Graag een antwoord op de volgende vragen:

  • Zijn er bijzondere stedenbouwkundige voorwaarden verbonden aan de verkoop van deze gebouwen?

  • Zo ja, welke?

  • Zo niet, werd de verkoop van het gebouw vooraf besproken binnen het Gewest? Met Urban? Met de BMA? Indien er geen overleg is geweest, hoe wordt dat dan gerechtvaardigd?

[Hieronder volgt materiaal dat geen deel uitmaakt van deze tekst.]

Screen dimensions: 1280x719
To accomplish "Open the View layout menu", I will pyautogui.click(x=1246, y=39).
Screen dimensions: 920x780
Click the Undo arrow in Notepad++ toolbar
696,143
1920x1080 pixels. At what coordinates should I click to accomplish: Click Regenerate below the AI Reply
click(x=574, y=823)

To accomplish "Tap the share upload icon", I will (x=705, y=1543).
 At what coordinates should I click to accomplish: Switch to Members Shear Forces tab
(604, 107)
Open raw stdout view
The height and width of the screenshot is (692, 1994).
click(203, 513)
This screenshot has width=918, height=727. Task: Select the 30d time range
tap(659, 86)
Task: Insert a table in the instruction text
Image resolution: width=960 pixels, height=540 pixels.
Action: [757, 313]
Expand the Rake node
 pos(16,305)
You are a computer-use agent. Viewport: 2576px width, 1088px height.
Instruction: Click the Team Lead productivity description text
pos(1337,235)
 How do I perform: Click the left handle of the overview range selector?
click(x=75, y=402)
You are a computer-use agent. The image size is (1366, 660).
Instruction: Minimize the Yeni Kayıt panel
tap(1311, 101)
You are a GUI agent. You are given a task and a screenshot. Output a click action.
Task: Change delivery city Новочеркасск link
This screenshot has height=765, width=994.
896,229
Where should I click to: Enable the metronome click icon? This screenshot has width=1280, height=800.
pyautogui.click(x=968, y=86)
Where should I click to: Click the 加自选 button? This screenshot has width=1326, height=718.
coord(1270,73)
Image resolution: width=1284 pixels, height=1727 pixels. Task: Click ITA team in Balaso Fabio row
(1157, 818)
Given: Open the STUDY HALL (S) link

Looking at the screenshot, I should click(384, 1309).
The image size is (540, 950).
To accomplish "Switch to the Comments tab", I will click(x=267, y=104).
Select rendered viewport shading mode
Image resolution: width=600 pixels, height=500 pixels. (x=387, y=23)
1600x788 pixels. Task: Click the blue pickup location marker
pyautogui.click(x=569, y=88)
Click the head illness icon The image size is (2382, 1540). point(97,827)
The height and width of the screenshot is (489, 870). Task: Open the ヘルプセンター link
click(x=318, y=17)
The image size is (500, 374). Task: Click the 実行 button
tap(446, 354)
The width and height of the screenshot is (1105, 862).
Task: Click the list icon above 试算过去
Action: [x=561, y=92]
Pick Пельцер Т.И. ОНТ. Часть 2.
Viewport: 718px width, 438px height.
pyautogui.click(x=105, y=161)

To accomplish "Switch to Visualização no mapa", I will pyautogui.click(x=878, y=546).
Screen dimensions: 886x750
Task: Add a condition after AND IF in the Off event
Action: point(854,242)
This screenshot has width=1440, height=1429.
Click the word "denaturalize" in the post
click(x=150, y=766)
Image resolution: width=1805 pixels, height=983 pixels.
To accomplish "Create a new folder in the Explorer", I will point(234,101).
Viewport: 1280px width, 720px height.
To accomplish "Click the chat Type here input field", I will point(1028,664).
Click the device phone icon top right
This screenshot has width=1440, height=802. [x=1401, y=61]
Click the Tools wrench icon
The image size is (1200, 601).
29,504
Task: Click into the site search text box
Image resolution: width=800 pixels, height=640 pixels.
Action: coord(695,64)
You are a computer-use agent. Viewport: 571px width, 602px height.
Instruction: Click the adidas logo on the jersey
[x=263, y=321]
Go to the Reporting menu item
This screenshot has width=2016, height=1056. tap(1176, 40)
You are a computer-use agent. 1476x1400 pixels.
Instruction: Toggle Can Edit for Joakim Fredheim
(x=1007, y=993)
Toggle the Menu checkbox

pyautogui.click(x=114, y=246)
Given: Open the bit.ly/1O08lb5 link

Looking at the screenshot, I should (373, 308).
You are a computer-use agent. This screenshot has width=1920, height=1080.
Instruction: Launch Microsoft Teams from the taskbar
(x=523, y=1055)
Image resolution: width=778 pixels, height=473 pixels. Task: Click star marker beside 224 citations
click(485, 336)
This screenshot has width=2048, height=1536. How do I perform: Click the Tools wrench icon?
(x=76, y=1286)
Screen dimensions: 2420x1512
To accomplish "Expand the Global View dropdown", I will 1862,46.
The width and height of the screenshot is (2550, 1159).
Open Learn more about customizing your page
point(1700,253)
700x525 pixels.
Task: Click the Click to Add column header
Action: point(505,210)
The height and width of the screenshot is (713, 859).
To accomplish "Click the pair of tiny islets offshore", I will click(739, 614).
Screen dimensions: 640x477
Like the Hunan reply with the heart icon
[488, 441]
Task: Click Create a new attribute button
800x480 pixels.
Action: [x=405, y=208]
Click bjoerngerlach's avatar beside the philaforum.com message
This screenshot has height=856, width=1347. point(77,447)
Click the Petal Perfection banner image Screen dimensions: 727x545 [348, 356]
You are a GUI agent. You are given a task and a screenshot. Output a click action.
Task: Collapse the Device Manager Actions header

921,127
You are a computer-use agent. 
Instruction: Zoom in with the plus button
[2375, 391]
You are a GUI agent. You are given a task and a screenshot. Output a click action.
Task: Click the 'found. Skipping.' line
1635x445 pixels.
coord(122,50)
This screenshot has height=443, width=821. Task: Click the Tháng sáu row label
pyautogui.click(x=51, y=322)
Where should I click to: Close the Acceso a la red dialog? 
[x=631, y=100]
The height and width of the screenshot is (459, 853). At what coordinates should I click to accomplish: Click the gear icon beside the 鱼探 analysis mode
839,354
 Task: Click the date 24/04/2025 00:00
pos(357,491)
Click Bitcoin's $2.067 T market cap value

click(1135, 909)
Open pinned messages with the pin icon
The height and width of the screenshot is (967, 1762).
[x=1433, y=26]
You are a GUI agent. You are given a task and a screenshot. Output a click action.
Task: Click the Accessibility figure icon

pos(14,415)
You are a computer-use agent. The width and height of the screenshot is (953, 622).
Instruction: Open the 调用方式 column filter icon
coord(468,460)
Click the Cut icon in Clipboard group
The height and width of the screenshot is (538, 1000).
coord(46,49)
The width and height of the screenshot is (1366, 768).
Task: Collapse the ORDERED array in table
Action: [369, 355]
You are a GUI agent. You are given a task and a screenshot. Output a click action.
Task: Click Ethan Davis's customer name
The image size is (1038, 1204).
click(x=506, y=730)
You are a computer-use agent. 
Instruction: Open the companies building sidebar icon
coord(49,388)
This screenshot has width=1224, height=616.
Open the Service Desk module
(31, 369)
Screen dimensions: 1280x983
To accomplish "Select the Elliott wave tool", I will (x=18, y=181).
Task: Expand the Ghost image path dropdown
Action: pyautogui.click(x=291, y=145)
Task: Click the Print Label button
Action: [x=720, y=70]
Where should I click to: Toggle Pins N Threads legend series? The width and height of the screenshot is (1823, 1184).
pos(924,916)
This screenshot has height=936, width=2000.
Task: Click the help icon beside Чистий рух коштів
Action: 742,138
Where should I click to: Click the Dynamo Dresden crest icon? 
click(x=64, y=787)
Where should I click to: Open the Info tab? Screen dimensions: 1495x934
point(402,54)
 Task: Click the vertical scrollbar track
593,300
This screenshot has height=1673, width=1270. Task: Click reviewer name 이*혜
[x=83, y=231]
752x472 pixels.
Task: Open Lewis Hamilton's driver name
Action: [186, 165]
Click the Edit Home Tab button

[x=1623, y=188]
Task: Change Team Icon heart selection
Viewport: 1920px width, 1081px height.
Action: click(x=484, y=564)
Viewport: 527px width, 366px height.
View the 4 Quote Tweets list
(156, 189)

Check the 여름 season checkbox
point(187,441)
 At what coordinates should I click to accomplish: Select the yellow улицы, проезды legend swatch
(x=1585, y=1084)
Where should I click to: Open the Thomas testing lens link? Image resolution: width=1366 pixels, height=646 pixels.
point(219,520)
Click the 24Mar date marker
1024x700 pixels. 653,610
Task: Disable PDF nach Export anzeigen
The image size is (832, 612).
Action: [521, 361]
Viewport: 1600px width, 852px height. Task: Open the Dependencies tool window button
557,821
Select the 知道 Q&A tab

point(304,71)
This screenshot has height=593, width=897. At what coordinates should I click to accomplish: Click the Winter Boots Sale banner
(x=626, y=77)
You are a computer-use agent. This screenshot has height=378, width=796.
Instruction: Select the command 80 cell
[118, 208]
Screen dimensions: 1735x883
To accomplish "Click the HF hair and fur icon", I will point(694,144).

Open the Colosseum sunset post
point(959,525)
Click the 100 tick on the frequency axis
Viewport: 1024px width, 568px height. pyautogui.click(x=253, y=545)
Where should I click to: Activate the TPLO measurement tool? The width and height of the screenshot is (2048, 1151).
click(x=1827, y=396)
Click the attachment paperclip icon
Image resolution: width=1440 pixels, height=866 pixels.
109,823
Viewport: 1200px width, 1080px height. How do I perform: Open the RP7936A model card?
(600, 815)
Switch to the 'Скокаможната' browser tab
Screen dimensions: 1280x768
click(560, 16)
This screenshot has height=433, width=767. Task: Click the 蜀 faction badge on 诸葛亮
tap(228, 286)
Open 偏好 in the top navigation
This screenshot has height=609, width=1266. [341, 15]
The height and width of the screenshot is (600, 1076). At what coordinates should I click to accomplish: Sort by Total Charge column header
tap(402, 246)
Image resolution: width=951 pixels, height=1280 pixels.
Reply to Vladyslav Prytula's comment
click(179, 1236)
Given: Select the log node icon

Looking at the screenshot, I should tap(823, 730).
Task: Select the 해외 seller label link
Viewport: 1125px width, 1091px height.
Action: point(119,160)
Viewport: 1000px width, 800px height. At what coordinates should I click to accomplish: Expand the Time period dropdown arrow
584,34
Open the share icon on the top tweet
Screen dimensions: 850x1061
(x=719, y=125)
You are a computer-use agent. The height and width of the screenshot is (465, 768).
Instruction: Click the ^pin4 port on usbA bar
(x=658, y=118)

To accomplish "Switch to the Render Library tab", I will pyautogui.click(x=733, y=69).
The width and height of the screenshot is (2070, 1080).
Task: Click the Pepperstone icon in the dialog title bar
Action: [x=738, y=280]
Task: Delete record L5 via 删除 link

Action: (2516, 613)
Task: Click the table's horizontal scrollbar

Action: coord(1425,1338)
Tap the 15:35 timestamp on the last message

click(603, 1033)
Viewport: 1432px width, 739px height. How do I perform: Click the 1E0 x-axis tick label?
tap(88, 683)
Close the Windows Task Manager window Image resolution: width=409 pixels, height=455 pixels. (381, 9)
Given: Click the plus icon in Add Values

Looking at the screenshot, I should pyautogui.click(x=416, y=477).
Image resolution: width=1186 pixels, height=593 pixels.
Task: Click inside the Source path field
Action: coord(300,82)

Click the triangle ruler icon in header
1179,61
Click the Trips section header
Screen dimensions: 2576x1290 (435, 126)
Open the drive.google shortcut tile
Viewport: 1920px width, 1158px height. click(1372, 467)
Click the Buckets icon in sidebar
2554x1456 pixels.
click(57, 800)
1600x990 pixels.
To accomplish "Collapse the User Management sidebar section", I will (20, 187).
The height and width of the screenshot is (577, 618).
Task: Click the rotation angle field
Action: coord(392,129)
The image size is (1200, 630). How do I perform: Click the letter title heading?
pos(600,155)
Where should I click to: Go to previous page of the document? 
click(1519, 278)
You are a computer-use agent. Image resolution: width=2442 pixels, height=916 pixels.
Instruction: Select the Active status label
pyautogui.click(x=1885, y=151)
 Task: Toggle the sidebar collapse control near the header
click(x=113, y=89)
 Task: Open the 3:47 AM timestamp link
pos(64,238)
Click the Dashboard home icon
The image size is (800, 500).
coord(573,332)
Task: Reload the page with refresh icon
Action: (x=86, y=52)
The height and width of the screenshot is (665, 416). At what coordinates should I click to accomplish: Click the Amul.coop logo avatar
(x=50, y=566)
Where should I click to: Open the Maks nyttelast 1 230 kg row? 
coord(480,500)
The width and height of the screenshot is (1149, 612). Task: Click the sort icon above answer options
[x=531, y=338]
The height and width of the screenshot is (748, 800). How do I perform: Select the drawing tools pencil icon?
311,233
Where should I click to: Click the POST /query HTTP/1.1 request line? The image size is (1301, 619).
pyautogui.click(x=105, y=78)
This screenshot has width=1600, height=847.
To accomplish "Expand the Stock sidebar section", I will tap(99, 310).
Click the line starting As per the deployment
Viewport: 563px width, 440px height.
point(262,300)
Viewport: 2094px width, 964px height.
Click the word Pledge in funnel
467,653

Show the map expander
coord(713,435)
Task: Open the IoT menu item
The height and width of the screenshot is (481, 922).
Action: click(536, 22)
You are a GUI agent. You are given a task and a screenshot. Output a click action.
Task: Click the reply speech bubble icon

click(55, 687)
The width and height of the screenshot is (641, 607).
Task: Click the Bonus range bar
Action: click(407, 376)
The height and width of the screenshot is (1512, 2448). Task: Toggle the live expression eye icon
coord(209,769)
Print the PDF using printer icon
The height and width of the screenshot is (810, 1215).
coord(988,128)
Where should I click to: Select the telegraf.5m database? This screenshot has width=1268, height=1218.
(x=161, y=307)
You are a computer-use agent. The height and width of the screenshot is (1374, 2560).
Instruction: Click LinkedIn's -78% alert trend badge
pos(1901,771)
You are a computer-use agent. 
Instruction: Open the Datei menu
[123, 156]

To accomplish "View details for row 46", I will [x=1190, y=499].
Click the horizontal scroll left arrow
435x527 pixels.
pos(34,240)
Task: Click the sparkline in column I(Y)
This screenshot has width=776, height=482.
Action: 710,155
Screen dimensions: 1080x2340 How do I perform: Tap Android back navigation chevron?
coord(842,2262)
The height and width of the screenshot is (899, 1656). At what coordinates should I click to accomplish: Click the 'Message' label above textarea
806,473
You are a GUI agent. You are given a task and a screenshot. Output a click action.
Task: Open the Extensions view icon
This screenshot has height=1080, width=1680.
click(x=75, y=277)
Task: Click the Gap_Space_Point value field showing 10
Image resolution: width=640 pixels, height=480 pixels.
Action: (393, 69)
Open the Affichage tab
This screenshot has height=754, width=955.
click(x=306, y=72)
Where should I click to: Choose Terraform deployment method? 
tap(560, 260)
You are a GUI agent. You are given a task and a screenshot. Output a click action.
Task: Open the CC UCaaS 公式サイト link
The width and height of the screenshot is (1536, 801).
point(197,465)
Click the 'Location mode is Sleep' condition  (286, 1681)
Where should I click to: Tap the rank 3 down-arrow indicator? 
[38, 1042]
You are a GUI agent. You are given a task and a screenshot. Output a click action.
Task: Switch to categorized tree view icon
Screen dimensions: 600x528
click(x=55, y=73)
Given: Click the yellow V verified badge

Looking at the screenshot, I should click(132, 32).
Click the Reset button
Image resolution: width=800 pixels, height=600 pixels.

Om de transparantie en de coherentie van de projecten van ons Gewest te bevorderen, lijkt het mij hoe dan ook van essentieel belang te zorgen voor een duidelijke methode van intra-gewestelijk overleg en bespreking vóór elke verkoop van eigendommen van het Gewest. Hoe vroeger de dialoog over de kwaliteit van een project op gang komt, hoe meer deze vruchten zal afwerpen.

Ter herinnering ten slotte, bepaalt het besluit van het BWRO sinds september 2019 in artikel 11/1 dat voor alle vergunningsaanvragen voor projecten van in totaal meer dan 5.000 m² vloeroppervlakte een adviesaanvraag bij de BMA moet worden ingediend om het toe te voegen aan het vergunningsaanvraagdossier.

 
 
Antwoord    De verkoop van de gebouwen moet aan de bijzondere stedenbouwkundige voorwaarden voldoen, want het perceel en de gebouwen in kwestie bevinden zich in een duidelijk reglementair kader.

Volgens het GBP bevindt het perceel zich in administratief gebied, langs een structurerende ruimte. Bovendien bevindt het goed zich in de perimeter van het bijzonder bestemmingsplan (BBP) “BBP nr. 60 GOUDDALWIJK (zone noord)”, dat op 17/07/1991 het voorwerp heeft uitgemaakt van een besluit van het type “Wet 62 – Besluit BBP”.

Er is geen voorafgaandelijke raadpleging geweest van de betrokken regionale administraties omtrent eventuele andere of bijkomende stedenbouwkundige randvoorwaarden.
Recent zijn we gestart met de praktijk van de ‘Urban Ruling’ of ‘Projectlines’, die de gewenste ontwikkeling van grotere projecten moeten omkaderen. Deze praktijk is nog geen algemene regel, en wordt dus nog niet op elke verkoop en/of ontwikkeling toegepast. Het is wel de bedoeling dit instrument de komende jaren verder uit te rollen, en bij voorkeur in te schrijven in het BWRO als een duidelijk omkaderde procedure.

Het is zeker ook mijn wens dat de gewestelijke Regie zelf maximaal gebruik maakt van de Urban Ruling. Het feit dat dit een gebouw in mede-eigendom betreft met verschillende eigenaren, heeft allicht de situatie niet eenvoudiger gemaakt. Net zoals we dit instrument toepassen voor andere overheden, bvb. voor de Vlaamse Overheid betreffende het Ferraris-gebouw in de Noordwijk, of voor private partijen zoals Proximus bij de herontwikkeling van haar torens in de Noordwijk, zal ik er in samenspraak met de Minister-President voor ijveren dat ook de gewestelijke Regie zich zo snel mogelijk in deze methodiek inschrijft, in afwachting van een reglementaire verankering van de Urban Ruling.